Filip Gurłacz bryluje na parkiecie "Tańca z gwiazdami". Widzowie formatu są niemalże przekonani, że znajdzie się on w finałowej trójce, a może nawet wygra kryształową kulę. Gurłacz i Agnieszka Kaczorowska tworzą bowiem świetny duet. Dla aktora pojawienie się w najpopularniejszym formacie rozrywkowym to szansa na pokazanie się z zupełnie innej strony i poznanie świata, z którym do tej pory nie miał zbyt wiele do czynienia.
- To nie jest świat, który mnie w jakikolwiek sposób interesuje, szczerze powiem. Ten świat ma w moim odczuciu taki problem, że bardzo idzie za tym, co modne, bardzo idzie za klikalnością. Wolę media i ludzi, którzy starają się pielęgnować gust - mówił w rozmowie z Eską.

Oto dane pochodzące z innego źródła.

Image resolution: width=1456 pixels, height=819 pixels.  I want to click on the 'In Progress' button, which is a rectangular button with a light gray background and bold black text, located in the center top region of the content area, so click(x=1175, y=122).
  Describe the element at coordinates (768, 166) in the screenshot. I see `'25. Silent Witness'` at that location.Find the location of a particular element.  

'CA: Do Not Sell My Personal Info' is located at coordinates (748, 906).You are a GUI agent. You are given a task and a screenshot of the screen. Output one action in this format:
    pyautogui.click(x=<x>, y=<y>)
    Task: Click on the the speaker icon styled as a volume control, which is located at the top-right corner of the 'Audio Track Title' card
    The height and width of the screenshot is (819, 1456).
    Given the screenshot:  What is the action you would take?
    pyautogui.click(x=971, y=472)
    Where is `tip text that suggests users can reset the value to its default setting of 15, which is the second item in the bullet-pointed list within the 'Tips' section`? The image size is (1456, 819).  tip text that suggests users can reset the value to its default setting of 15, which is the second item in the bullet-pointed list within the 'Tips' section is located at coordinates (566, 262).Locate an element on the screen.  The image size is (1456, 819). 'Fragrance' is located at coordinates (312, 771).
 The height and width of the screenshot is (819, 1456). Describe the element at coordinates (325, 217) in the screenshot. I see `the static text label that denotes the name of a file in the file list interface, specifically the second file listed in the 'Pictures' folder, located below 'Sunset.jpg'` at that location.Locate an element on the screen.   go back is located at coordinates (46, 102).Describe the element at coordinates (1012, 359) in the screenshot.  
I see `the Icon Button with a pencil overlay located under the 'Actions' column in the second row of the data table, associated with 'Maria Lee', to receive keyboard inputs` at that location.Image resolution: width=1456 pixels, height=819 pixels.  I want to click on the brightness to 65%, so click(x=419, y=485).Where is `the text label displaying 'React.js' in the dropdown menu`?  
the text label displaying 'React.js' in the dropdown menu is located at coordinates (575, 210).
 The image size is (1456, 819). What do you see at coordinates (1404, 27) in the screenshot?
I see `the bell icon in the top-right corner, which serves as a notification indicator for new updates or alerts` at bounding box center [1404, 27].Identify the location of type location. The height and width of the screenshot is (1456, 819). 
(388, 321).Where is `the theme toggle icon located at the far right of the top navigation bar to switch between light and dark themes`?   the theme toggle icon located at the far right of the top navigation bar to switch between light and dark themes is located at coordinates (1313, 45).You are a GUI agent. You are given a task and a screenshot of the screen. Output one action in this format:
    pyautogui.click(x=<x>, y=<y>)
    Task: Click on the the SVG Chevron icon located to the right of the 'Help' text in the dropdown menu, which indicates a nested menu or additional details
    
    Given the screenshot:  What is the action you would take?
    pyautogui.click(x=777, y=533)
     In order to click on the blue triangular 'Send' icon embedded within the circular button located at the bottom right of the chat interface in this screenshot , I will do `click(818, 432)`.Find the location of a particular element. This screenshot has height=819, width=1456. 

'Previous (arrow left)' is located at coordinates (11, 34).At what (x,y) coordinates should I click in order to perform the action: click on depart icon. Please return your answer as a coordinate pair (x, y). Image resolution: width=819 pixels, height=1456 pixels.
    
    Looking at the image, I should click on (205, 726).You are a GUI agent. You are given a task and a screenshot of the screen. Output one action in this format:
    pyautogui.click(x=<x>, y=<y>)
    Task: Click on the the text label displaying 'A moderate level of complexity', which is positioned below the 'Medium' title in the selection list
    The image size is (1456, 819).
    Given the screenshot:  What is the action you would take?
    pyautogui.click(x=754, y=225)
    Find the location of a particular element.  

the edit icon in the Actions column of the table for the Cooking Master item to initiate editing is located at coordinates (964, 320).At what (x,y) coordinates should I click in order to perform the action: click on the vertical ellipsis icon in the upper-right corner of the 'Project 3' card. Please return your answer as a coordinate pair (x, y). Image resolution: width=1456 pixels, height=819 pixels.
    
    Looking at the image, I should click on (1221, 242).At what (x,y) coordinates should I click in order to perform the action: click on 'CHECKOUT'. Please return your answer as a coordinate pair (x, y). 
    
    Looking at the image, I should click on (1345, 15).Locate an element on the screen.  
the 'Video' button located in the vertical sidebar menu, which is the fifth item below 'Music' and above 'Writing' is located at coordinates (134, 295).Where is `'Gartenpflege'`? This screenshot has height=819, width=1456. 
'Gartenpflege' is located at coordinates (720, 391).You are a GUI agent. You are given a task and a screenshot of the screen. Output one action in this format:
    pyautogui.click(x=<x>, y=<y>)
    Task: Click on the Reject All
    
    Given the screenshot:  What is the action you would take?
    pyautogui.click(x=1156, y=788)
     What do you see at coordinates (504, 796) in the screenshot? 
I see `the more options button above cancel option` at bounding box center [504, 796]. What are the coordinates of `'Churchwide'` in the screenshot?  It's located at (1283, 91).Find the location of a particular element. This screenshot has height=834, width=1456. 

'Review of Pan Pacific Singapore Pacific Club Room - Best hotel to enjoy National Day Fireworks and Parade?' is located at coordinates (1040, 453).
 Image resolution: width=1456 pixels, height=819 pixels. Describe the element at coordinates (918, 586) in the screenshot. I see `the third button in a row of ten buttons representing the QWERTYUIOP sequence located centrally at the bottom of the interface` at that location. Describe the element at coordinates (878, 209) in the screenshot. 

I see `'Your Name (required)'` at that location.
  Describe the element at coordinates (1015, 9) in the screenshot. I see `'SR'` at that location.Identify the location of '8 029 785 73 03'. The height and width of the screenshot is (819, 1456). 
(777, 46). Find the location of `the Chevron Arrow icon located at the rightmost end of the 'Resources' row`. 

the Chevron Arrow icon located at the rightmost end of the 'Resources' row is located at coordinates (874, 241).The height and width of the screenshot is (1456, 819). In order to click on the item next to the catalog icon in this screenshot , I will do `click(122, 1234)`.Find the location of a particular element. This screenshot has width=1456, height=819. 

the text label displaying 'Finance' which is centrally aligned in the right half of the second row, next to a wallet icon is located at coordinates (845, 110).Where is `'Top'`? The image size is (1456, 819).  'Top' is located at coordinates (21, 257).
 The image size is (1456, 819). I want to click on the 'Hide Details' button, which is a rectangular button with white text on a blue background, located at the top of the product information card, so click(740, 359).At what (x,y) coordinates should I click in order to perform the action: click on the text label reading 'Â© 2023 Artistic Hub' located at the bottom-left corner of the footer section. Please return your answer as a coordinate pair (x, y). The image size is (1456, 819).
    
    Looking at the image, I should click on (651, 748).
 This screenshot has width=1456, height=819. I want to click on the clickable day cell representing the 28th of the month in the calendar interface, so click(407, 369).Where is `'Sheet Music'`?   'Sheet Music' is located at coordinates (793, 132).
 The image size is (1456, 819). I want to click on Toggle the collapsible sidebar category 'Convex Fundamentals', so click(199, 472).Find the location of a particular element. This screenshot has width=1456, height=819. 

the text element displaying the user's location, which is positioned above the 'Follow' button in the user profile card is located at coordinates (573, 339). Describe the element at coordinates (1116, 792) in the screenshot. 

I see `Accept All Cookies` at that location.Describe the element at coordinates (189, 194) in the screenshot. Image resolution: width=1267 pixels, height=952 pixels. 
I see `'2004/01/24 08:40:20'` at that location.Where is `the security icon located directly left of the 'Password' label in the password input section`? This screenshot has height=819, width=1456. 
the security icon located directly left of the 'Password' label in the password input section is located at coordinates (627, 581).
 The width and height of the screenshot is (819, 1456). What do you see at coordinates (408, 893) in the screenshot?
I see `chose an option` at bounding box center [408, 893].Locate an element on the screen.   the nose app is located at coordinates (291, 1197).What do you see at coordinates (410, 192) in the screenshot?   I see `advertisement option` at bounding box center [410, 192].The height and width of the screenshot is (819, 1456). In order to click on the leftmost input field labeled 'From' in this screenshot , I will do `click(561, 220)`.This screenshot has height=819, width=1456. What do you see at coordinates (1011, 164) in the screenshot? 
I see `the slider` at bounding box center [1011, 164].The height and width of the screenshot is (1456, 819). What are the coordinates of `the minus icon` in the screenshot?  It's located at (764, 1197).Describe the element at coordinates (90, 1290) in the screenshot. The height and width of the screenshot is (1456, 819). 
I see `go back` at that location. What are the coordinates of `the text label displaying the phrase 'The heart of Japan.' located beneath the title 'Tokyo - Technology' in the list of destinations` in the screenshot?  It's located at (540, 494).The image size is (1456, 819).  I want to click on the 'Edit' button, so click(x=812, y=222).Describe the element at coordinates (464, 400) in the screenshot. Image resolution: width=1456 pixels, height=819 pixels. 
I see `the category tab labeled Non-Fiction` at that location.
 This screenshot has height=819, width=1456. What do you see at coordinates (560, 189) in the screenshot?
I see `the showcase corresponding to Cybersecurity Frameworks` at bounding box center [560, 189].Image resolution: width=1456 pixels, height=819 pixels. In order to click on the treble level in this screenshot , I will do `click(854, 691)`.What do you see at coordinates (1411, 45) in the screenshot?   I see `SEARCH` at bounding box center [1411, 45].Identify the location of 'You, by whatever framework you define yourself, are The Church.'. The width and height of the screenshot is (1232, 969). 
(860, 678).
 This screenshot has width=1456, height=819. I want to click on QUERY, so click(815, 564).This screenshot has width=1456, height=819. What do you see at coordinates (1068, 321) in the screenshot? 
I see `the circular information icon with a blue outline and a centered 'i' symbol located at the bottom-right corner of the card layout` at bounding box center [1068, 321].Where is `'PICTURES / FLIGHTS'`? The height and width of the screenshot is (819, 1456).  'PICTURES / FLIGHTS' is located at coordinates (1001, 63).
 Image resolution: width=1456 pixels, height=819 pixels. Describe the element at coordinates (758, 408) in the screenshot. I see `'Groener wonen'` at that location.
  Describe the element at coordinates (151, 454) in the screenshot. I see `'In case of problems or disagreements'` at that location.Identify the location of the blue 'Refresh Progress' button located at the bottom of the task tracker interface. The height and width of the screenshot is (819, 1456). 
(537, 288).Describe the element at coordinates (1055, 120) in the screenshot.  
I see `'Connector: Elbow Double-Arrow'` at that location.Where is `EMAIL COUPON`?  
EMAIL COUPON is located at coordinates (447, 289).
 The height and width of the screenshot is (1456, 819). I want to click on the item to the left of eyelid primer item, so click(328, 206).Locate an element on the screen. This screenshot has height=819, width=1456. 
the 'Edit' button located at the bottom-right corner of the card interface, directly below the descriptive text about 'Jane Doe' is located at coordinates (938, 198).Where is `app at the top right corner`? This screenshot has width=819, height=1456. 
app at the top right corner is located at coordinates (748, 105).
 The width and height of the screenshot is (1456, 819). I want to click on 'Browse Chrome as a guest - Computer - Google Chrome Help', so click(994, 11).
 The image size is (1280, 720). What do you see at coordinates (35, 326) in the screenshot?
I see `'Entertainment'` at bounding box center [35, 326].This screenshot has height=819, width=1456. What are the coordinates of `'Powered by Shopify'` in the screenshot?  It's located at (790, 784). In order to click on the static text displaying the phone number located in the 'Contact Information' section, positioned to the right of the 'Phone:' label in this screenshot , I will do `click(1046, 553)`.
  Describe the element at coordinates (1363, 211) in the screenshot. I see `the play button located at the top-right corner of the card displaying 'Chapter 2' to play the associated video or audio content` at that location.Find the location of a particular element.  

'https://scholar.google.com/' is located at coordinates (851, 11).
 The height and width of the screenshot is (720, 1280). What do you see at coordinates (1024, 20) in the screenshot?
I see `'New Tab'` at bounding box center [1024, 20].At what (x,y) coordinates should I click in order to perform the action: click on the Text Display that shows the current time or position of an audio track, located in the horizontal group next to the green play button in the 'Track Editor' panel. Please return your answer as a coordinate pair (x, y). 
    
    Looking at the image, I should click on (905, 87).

Oglądając materiały poprzedzające występy Filipa i Agnieszki, można odnieść wrażenie, iż dla Gurłacza udział w show to też swego rodzaju misja. Nie ma on problemu z mówieniem o swoich doświadczeniach życiowych, nie zawsze łatwych.
Gurłacz o udziale w "Tańcu z gwiazdami. To jego misja!
To nie 40 zdobywane od jurorów są najważniejsze dla Filipa Gurłacza. Aktor stara się wykorzystać platformę, jaką jest oglądany przez miliony widzów "TzG", by zainspirować ludzi, dodać im otuchy i podzielić z nimi swoimi doświadczeniami.
Dla mnie "Taniec z gwiazdami" to coś więcej niż program rozrywkowy. Program rozrywkowy wydaje mi się czymś ulotnym. Daje nam przyjemność, ale ona jest chwilowa, krótka, a widzę to po tych wiadomościach, które dostaję od ludzi - ich nie ma wiele - ale są, że to, co tutaj robimy, zostawia ich z refleksją, zmienia im trochę rytm serca, ośmiela ich do powiedzenia czegoś. Ten odcinek z ojcem, który mieliśmy, przyniósł mi np. wiadomość od kogoś, że zadzwonił do taty po iluś tam latach. To są moje kryształowe kule. Jeżeli ja przychodzę do tego programu i wiem, że mamy coś takiego jak te nagrania ENG, to ja nie chcę, żeby to było byle co. Chciałbym uchronić przed czymś ludzi, ośmielić ich do czegoś, poruszyć w jakiś sposób, a jednocześnie nie przyszedłem tutaj grać kogoś, kim nie jestem - powiedział Esce.